PrairieSky Royalty Ltd.'s returns are getting squeezed, as the energy companies that lease its vast Western Canadian acreage cut spending on drilling and fewer step up to secure new acreage, its chief executive said.
PrairieSky now leases to 285 companies, and capital spending on the leased lands must hit $400-million a year for PrairieSky's overall production to remain flat. The drillers spent more than that on the acreage controlled by the company, which was spun off by Encana Corp. in two separate share issues last year valued at a total of $4.3-billion.
"As companies slow down on our acreage, we'll see a commensurate drop in our activity," Andrew Phillips, PrairieSky's chief executive, said in an interview at FirstEnergy Capital Corp.'s energy conference in New York.

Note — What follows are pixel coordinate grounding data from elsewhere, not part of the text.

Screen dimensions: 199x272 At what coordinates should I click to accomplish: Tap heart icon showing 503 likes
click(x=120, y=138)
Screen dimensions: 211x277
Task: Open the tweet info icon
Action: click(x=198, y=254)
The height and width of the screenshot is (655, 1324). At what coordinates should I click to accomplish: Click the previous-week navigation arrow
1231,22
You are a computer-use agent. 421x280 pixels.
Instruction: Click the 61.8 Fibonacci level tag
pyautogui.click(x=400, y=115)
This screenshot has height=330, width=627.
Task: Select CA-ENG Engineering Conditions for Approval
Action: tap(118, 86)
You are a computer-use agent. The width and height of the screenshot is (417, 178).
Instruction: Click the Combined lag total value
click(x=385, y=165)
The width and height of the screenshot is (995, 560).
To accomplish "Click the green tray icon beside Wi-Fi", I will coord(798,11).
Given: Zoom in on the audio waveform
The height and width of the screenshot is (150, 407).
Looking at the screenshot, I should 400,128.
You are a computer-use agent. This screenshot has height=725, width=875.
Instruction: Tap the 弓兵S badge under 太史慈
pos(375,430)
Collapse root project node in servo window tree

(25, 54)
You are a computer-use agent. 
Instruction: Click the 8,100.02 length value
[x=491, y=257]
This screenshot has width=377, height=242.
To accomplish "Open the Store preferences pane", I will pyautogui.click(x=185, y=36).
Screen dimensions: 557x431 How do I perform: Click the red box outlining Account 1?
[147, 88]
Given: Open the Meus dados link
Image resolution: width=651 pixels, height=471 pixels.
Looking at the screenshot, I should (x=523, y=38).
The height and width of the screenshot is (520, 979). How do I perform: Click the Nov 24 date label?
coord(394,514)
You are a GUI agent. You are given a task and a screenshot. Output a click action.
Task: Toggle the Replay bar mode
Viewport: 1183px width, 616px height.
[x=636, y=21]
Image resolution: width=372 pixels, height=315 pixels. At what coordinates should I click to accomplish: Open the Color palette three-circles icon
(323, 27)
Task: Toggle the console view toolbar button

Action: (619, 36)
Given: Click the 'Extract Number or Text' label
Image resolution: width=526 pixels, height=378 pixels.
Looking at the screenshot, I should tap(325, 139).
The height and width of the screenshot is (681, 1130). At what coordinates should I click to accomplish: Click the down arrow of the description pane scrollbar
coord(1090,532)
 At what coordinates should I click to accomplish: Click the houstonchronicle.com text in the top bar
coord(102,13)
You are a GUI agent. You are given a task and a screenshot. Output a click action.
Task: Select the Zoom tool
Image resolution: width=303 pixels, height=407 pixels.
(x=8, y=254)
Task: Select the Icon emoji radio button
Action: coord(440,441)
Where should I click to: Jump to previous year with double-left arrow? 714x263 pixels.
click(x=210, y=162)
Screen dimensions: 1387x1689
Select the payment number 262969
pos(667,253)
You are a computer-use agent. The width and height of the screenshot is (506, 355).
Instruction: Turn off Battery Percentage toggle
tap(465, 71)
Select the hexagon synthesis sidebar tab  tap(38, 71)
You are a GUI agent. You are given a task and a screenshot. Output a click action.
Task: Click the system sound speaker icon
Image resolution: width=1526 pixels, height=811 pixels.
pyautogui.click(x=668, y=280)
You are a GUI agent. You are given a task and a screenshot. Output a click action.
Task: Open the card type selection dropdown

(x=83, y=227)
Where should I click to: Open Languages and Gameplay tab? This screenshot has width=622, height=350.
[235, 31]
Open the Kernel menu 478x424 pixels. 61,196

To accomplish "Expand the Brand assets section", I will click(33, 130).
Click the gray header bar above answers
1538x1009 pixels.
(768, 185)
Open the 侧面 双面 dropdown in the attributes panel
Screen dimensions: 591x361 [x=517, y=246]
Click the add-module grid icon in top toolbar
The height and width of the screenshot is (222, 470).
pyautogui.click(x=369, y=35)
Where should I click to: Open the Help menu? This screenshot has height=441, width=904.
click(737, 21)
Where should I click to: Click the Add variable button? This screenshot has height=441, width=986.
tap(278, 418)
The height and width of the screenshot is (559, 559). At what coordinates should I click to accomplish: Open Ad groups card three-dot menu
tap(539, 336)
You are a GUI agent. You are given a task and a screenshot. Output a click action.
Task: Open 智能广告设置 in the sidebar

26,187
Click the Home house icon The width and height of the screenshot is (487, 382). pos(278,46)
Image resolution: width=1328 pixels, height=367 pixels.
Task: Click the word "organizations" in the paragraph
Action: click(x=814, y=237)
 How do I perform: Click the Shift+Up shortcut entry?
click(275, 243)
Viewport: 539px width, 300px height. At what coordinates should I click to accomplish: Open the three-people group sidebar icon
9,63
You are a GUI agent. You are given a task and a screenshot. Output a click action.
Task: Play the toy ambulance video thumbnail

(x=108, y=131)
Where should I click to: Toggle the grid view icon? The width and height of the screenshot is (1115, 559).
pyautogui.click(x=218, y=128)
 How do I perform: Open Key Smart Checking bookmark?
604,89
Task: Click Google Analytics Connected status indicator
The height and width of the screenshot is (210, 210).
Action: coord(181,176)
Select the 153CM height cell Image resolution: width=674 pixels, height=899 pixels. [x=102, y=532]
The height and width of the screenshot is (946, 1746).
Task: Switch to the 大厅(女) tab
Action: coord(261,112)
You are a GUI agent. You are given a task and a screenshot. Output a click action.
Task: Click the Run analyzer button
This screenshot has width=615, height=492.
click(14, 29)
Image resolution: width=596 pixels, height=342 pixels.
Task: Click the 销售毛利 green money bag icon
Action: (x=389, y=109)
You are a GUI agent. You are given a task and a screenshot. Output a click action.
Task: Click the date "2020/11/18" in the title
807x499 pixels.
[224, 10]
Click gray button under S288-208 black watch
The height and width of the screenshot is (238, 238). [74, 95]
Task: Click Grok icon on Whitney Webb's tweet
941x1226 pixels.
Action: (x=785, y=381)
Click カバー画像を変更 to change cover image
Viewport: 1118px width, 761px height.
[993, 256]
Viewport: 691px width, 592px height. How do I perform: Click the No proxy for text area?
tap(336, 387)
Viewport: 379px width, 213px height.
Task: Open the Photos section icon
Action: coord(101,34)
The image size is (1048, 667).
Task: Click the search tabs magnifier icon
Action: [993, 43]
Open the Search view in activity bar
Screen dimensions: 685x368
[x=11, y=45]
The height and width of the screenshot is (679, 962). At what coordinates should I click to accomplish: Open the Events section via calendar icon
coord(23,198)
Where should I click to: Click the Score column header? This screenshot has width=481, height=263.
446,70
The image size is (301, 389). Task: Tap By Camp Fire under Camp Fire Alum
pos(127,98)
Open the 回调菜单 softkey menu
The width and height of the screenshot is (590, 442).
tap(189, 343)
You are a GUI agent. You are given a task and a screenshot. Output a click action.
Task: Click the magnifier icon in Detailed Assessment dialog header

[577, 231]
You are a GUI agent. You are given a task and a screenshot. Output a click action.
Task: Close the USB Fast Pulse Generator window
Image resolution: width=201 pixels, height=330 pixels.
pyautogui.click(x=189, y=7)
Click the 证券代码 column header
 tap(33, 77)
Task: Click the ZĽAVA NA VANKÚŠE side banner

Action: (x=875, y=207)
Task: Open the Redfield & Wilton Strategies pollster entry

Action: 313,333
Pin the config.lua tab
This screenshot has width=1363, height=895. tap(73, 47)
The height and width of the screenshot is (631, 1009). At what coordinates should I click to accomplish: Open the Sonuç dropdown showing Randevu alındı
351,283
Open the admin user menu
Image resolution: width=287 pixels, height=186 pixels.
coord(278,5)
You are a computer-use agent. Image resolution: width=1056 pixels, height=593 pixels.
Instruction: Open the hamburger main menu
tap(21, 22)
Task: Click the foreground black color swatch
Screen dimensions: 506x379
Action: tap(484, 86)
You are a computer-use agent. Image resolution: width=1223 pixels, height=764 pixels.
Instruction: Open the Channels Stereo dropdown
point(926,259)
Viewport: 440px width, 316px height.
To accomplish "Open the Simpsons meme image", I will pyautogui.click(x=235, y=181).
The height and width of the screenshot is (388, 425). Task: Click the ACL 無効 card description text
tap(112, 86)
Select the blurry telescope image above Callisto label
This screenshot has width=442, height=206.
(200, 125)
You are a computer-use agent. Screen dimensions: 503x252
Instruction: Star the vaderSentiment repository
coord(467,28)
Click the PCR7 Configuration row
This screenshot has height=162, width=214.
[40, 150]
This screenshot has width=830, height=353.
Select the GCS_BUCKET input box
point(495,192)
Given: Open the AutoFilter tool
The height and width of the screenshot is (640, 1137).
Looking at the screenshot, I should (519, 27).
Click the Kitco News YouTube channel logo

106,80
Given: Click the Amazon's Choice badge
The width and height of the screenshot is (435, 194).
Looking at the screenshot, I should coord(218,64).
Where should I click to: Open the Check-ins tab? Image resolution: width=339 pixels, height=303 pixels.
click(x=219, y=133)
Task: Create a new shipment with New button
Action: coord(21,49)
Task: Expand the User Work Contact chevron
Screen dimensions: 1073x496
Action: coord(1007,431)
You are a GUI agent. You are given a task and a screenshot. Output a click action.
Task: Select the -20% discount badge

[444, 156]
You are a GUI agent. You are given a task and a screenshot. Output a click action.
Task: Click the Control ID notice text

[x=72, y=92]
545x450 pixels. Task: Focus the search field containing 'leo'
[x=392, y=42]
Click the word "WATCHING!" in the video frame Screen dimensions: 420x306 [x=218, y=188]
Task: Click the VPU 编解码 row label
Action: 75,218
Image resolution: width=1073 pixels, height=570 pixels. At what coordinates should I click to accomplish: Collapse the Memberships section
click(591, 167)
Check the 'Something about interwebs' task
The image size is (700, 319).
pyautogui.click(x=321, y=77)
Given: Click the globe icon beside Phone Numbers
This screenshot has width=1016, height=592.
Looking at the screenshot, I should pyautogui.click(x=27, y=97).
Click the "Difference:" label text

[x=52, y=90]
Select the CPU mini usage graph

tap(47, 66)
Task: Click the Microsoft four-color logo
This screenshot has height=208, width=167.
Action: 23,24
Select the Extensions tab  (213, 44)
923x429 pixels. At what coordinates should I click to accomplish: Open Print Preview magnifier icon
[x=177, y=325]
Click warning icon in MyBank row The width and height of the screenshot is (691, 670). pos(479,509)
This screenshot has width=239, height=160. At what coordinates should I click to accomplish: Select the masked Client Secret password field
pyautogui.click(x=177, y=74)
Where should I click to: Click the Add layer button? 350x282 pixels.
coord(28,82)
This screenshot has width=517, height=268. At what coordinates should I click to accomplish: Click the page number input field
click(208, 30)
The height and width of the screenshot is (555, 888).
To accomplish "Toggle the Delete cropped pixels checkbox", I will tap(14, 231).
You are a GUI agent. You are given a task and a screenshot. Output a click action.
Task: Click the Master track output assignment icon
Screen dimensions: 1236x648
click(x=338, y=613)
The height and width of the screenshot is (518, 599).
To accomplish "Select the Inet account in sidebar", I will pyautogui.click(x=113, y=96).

He would not predict the potential outlay in 2015, but said activity has slowed markedly. Because PrairieSky's lands extend from southeastern Saskatchewan to northeastern British Columbia, drilling trends mirror those in the broader industry. "If drilling drops 35 per cent year over year, we'll get 35 per cent less drilling," Mr. Phillips said.
The company doesn't drill its own wells on the acreage, but collects royalties on output from 24,700 wells, most them old-style vertical ones. Without new drilling, overall production falls an average of 20 per cent a year. Output averaged 17,280 barrels of oil equivalent a day in the fourth quarter.
Cushioning the potential impact of a slowdown, many of the land deals PrairieSky signed last year included well commitments, so a third of the activity will be from capital that is rock-solid, Mr. Phillips said.
New leasing activity has also slowed with the downturn in oil and gas prices.
"What we're seeing today is that there's interest in the lands, but it's not to the same degree. We have a data room where we make all our seismic [data] available to industry, and [in the past], that was booked five days a week, 12 hours a day," Mr. Phillips said. "Now it's about half that. So there's lower anticipated leasing in the lands over the next year."
Late last year, the company acquired Range Royalty, another fee collector, to bolster its land spread. The all-stock structure of the deal has actually been beneficial, as cash flow per share has increased, he said.
Cenovus Energy Inc. and Canadian Natural Resources Ltd. are both looking to cash out of their own royalty acreage, either through a sale or public offering, when the market is favourable. Mr. Phillips declined to say whether PrairieSky had been in talks with them. He said size alone would be no reason to do a deal.
"We don't necessarily want to get bigger. We just want to get better. If it makes sense per share, then we'll look at them but if it doesn't make sense per share then we're very happy with the size that we're at," he said.